Não se sabe com exatidão quando tiveram início as celebrações da festa de São José nas igrejas carmelitas. Provavelmente já no séc. XIV, porém, a partir do séc. XV a devoção a São José era já difundida amplamente. Na segunda metade do séc. XV, os breviários e missais carmelitas incluem a missa e ofícios próprios de São José, celebrando a sua festa com um culto solene.
Os historiadores e liturgistas atuais são unânimes em considerarem a liturgia própria da Ordem Carmelita, como o «primeiro monumento na Igreja Latina em honra de São José».
A liturgia antiga celebrava São José como aquele que fora escolhido por Deus para ser o esposo de Maria, a fim de que o Seu Filho pudesse entrar no mundo de forma honrada e escondida; celebrava a união esponsal de José com Maria, vendo-o como o protetor da sua virgindade e protetor do Filho de Deus; celebrava a pureza da Santíssima Virgem e de São José, como forma de disponibilidade a Deus, para acolher o mistério da Encarnação; celebrava, ainda, São José na sua obediência a Deus e como homem justo, humilde e trabalhador, chefe e protetor da Sagrada Família.
São José era celebrado como o espelho da vida mística carmelitana em Deus.
Foi neste ambiente que Santa Teresa de Jesus, ao entrar no Convento da Encarnação de Ávila, das carmelitas, bebeu esta devoção ao Santo Patriarca de Nazaré e que lhe foi tão especial e querida.
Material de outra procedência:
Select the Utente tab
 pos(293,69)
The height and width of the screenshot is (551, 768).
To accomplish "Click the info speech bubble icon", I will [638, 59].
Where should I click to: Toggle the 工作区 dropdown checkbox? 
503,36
Movida pela sabedoria de Deus e iluminada pelo Espírito Santo, numa entrega total de si mesma à vontade divina, Santa Teresa desenvolveu e expandiu a devoção josefina não só no Carmelo, mas para toda a Igreja Universal.
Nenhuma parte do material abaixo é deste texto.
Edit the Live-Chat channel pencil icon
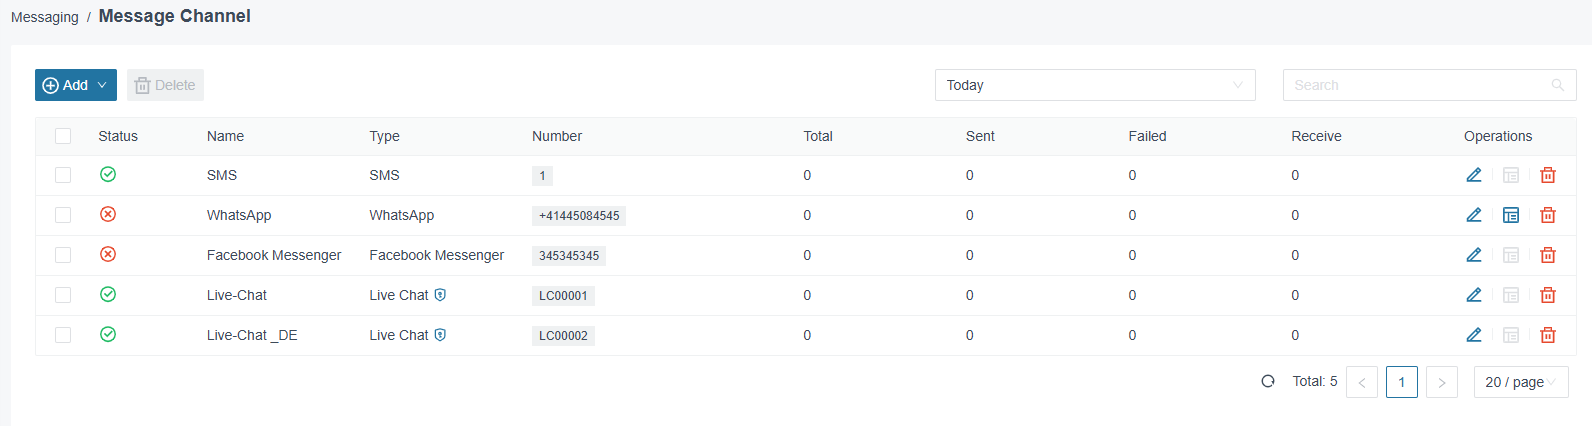 [x=1474, y=295]
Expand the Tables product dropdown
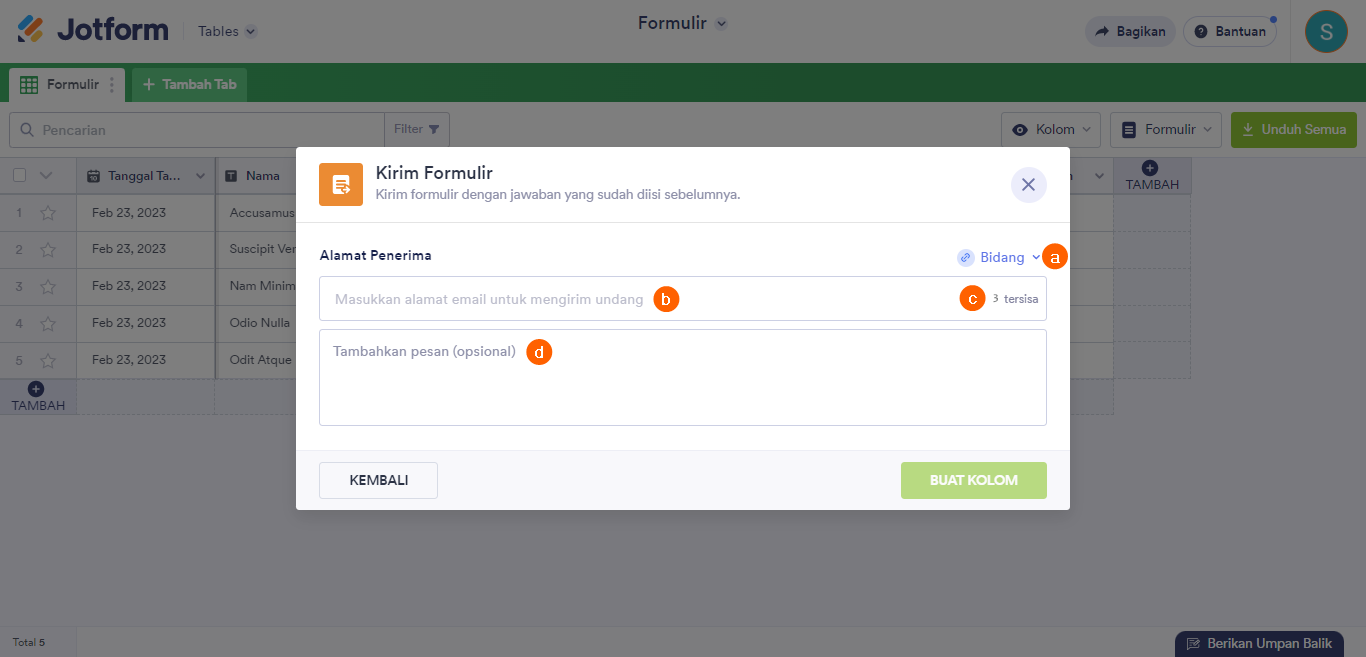The height and width of the screenshot is (657, 1366). 227,31
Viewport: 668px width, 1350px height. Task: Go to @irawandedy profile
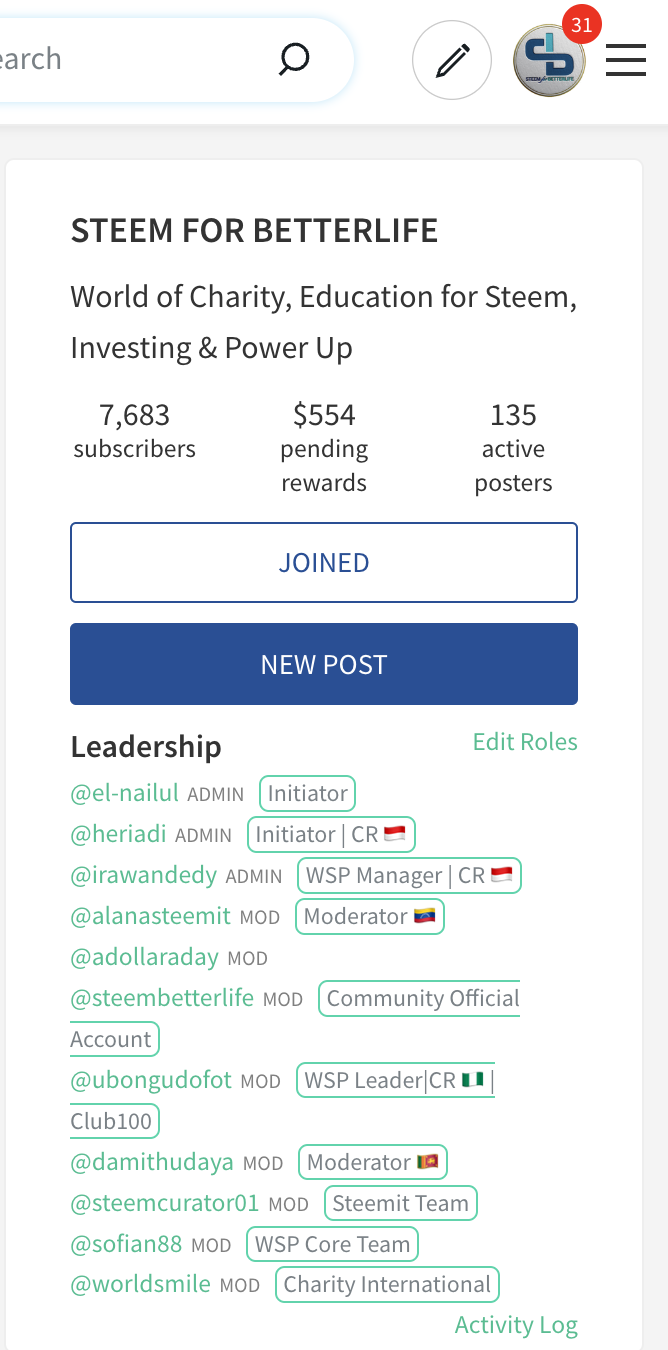coord(143,876)
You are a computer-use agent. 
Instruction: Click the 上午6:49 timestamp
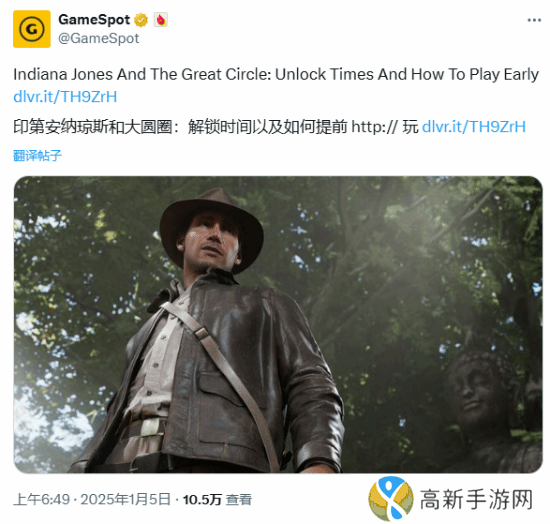pyautogui.click(x=41, y=499)
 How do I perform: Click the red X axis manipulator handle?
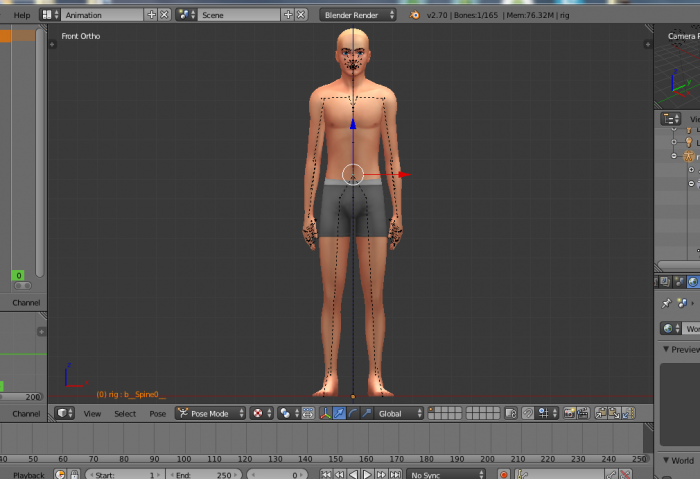tap(402, 175)
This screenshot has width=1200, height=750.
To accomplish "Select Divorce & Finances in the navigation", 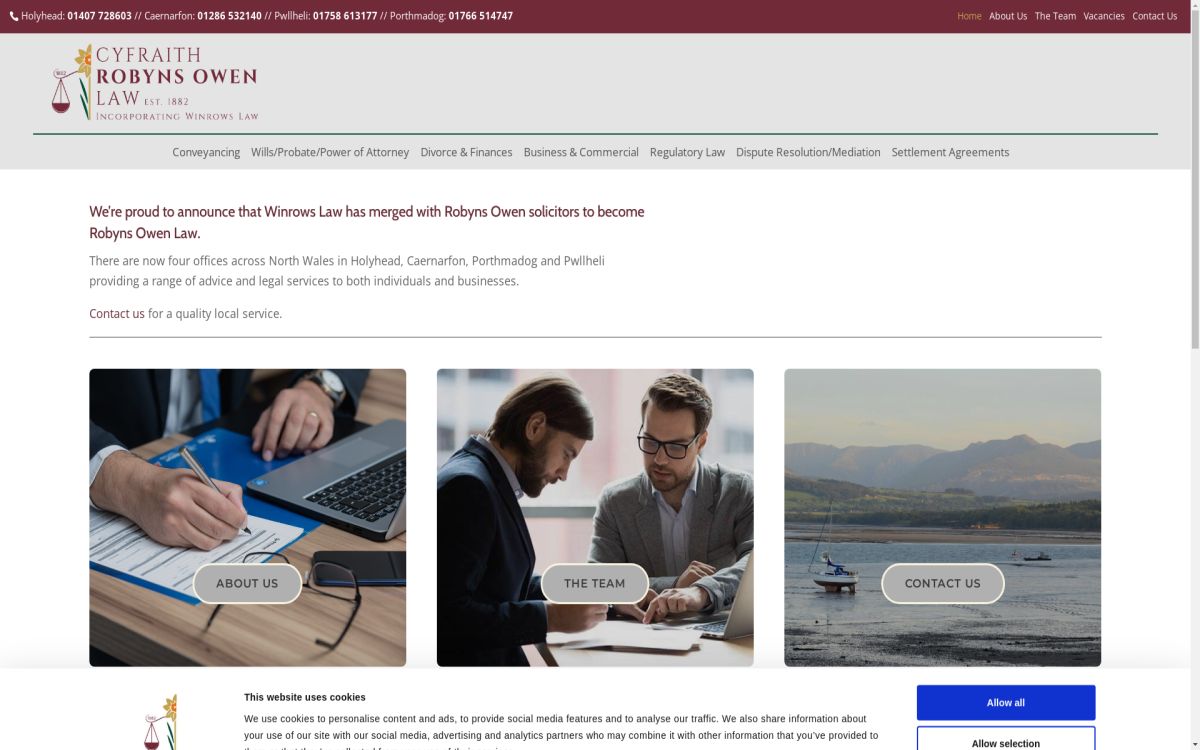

Ao ter levado a cabo a reforma do Carmelo e a fundação da Ordem dos Carmelitas Descalços, em 1562, com o primeiro mosteiro colocado sob o patrocínio de São José, Santa Teresa fez do culto do carpinteiro de Nazaré um dos elementos característicos da piedade e da fisionomia espiritual do Carmelo.
Teresa, por inspiração divina tinha colocado São José como o patrono do Carmelo Descalço, onde o esposo de Maria, não é simplesmente protetor, mas pai e amigo. Por isso, desde a Santa Madre Fundadora Teresa de Jesus, que os carmelitas descalços tratam, carinhosamente, o santo Patriarca, como “nosso Pai São José”.
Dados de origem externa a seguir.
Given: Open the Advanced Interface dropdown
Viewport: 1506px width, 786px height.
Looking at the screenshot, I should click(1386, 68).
Contemplativa, grande mística, mestra e mãe dos espirituais, Doutora da Igreja, na ciência da oração e contemplação, Santa Teresa deixou um testemunho e uma herança fundamental para a devoção e culto a São José não só no Carmelo, mas, também, para a compreensão do seu papel e missão na vida espiritual, mística e litúrgica da Igreja. Podemos dizer que ela abriu as portas para que teólogos e liturgistas desenvolvessem a reflexão josefina que veio a culminar com a proclamação de São José como Padroeiro Universal da Igreja, pelo Papa Pio IX, a 8 de dezembro de 1870.